Jornalista R. Pantanal 7 de dezembro de 2017

Policiais comemoram prisão de Rogério 157 com selfies

RIO – Fotos que começaram a circular entre grupos de Whatsapp nesta quarta-feira mostram diferentes policiais fazendo selfies com o traficante Rogério Avelino da Silva, o Rogério 157, na Cidade da Polícia, no Jacarezinho, Zona Norte do Rio. Nas imagens, o bandido preso aparece algemado e não se preocupa em esconder o rosto. A seu lado, vários agentes de segurança, armados e uniformizados, sorriem e fazem o sinal de “V” da vitória com as mãos.

Em entrevista na Cidade da Polícia, o delegado titular da Gabriel Ferrando, da 12ª DP (Copacabana), afirmou que não aprovou o que chamou de excessos dos policiais que fizeram as selfies ao comemorar a prisão:

— Reprovo, não acho certo.
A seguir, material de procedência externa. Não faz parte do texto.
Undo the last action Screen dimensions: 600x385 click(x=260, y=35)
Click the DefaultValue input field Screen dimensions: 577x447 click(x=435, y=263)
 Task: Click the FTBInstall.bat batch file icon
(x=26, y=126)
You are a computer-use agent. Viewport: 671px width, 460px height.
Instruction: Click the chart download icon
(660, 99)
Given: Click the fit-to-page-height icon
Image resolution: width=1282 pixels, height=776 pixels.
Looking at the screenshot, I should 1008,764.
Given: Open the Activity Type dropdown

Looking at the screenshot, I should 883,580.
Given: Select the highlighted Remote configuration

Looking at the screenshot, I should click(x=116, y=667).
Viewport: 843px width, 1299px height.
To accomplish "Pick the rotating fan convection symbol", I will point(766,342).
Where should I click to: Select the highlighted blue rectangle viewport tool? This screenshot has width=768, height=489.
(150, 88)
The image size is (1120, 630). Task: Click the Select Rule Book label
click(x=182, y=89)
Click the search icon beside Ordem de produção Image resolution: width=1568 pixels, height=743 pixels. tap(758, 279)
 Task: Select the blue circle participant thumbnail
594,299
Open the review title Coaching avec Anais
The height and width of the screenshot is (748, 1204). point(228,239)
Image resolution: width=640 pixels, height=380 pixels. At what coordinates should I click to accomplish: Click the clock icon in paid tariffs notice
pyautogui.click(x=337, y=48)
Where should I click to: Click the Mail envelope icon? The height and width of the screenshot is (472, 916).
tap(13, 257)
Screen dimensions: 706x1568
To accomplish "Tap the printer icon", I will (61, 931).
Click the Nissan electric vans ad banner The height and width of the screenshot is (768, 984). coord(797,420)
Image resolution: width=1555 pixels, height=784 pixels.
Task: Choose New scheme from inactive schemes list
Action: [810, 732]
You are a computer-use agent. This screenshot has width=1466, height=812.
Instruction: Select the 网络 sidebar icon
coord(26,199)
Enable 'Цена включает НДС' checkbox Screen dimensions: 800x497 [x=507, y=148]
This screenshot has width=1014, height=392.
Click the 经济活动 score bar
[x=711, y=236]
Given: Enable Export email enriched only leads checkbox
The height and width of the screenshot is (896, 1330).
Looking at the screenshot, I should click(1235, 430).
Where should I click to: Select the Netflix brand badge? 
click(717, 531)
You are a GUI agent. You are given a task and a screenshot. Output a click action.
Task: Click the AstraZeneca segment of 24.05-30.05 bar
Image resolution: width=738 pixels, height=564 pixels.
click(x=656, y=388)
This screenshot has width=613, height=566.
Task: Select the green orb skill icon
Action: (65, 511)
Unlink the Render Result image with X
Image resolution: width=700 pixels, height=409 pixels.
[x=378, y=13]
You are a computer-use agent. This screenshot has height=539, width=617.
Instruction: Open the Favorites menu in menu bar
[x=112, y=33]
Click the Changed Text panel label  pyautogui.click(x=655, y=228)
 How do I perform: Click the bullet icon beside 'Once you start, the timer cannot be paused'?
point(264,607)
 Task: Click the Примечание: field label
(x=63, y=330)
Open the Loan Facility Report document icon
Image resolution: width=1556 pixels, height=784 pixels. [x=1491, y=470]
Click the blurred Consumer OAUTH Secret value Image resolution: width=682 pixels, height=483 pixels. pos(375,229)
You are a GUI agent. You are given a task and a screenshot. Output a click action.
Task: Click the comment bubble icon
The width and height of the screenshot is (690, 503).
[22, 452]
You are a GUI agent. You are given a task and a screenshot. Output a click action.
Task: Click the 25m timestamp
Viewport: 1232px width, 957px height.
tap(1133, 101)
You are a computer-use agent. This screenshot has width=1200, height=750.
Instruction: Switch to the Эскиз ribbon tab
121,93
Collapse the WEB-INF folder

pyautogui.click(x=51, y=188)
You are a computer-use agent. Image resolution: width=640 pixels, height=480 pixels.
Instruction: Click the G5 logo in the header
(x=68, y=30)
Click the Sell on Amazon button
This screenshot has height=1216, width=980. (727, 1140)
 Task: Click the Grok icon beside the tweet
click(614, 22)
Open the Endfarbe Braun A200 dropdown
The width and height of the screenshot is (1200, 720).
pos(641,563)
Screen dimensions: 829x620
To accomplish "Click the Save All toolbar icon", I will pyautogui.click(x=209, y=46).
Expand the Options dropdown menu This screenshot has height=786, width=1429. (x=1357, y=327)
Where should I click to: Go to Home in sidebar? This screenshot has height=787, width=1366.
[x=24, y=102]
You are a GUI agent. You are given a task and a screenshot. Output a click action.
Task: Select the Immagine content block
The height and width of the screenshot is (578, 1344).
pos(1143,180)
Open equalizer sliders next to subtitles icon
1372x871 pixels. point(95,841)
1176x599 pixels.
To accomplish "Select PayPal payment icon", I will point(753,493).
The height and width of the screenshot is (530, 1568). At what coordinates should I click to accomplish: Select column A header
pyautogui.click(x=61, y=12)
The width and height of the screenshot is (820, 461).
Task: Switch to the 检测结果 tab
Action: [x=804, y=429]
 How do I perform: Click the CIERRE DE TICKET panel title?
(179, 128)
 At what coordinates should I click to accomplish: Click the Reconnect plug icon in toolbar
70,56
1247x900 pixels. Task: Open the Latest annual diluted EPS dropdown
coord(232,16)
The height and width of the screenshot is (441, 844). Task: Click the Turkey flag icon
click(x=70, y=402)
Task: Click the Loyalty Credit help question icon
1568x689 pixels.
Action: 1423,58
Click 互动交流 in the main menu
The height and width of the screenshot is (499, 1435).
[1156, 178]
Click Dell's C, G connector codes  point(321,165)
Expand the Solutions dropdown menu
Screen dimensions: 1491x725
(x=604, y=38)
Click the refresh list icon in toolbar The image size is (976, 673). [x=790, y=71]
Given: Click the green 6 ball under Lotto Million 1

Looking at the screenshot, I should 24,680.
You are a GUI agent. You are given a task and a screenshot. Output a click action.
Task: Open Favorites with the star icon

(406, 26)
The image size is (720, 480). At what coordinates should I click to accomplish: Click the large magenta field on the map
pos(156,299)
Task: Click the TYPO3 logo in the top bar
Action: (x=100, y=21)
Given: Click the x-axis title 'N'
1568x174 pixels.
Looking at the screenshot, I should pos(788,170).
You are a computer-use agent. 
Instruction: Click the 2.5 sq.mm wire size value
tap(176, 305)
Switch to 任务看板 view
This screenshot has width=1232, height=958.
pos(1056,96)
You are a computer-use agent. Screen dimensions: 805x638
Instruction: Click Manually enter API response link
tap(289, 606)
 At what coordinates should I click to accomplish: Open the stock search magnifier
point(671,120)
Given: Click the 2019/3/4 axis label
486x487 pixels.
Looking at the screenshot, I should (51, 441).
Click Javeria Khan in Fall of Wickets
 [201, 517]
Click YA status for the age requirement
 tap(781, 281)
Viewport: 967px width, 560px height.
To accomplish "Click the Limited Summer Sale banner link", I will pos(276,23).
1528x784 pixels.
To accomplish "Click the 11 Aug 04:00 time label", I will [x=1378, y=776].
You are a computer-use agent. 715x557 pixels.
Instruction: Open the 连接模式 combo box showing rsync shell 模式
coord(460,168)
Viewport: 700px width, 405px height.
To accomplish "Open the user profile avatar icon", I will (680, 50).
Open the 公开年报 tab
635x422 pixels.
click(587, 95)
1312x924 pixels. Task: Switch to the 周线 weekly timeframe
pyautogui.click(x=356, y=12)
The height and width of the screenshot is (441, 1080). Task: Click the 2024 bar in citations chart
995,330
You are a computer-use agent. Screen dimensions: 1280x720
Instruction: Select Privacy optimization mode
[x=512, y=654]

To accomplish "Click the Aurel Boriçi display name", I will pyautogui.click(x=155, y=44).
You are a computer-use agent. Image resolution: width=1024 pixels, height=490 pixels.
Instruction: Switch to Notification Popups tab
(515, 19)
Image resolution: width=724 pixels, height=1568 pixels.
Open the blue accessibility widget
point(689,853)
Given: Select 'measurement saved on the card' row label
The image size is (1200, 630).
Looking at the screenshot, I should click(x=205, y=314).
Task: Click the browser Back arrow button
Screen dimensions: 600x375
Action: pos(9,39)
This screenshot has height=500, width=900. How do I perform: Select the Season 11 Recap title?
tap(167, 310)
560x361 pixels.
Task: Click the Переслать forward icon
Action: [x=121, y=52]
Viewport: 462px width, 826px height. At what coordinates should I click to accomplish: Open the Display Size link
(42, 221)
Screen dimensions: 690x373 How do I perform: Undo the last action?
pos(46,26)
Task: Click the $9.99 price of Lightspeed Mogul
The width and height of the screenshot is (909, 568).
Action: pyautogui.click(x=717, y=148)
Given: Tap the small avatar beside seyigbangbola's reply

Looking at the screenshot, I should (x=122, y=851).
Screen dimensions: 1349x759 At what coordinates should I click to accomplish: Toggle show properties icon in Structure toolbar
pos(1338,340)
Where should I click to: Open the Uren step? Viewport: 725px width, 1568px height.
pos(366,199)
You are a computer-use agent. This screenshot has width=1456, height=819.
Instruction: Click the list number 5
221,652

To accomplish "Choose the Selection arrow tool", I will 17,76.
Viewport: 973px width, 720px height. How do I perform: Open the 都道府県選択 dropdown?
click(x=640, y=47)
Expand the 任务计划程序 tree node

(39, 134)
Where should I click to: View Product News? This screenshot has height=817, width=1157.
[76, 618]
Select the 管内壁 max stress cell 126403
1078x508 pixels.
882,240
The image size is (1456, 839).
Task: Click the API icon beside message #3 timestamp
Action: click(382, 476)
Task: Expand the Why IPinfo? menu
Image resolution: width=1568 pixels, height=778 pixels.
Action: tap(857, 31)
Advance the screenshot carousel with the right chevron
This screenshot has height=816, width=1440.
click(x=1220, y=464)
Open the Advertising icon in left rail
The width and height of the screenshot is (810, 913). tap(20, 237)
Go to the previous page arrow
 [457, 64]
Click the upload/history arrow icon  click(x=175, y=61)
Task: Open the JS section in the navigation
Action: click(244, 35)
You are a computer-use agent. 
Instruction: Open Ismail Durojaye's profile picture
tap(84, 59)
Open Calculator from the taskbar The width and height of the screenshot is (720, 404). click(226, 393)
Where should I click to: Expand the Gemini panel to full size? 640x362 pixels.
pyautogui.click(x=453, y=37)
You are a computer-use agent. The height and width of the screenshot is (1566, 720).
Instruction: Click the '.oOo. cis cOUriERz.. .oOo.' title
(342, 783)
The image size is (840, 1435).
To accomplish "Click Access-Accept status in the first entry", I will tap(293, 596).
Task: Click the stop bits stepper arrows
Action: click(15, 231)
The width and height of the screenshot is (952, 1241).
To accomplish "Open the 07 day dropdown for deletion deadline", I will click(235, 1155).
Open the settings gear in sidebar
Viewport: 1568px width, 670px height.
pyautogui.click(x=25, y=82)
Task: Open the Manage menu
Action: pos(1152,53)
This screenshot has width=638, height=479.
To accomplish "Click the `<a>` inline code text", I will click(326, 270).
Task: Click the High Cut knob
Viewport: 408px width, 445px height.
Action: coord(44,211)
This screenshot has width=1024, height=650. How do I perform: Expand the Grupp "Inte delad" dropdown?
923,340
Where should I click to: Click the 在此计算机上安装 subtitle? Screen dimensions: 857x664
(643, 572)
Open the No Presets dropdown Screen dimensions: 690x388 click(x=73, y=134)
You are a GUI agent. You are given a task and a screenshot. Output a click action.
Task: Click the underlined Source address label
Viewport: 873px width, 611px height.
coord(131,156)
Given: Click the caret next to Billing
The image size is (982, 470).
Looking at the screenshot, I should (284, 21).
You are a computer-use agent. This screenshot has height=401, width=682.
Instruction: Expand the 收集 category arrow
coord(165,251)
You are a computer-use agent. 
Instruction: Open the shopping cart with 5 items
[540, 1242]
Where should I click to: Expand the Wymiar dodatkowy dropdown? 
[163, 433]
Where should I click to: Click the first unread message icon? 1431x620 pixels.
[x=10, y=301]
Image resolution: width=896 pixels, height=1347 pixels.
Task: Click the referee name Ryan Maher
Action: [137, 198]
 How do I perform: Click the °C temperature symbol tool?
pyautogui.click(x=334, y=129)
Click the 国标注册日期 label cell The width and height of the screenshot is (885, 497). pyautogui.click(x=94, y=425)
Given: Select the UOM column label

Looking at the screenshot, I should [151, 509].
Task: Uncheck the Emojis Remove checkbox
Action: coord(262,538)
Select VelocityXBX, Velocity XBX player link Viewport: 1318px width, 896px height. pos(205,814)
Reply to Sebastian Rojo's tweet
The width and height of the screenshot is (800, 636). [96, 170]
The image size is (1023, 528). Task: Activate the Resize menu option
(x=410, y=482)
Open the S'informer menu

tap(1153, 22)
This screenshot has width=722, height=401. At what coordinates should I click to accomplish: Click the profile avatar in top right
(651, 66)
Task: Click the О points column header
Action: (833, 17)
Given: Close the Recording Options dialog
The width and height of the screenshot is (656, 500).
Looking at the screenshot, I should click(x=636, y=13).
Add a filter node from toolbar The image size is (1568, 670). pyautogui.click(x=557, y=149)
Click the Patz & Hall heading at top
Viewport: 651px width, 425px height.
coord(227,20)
Mas os excessos serão corrigidos na Corregedoria Interna da Polícia Civil (Coinpol). Os policiais estavam numa adrenalina. Eles vão responder na Corregedoria.

Pivô de uma disputa sangrenta pelo controle do tráfico na comunidade da Rocinha, na Zona Sul do Rio, Rogério 157 era um dos bandidos mais procurados do Rio — o Disque-Denúncia (21 2253-1177) oferecia uma recompensa de R$ 50 mil por pistas que levassem à sua prisão — e foi localizado na manhã desta quarta-feira, durante a operação das forças de segurança em comunidades da Zona Norte da capital.

Em uma das fotos, Rogério aparece com as mãos algemadas, mas sorrindo ao lado da policial.

O bandido estava na Favela do Arará, em Benfica, e foi levado para Cidade da Policia. No momento da prisão, Rogério estava vestido com uma camiseta preta com a frase “wild spirit”, espírito selvagem.

Após a notícia da captura do traficante, moradores da Rocinha usaram as redes sociais para relatar um tiroteio na favela. Segundo informações, há disparos na região do Valão. Rogério era chefe do tráfico na comunidade e, após deixar a facção Amigo dos Amigos (ADA) e se aliar ao Comando Vermelho (CV), conseguiu tomar a parte alta da Rocinha. Ainda de acordo com moradores, o tiroteio seria entre as quadrilhas rivais. A polícia ainda não se pronunciou sobre a situação.

— O nosso medo é de que a guerra volte. Na hora que a prisão dele foi divulgada, houve uma saraivada de tiros. Achamos que foi comemoração dos rivais dele. Depois, começou o tiroteio — contou um morador que pediu para não ser identificado.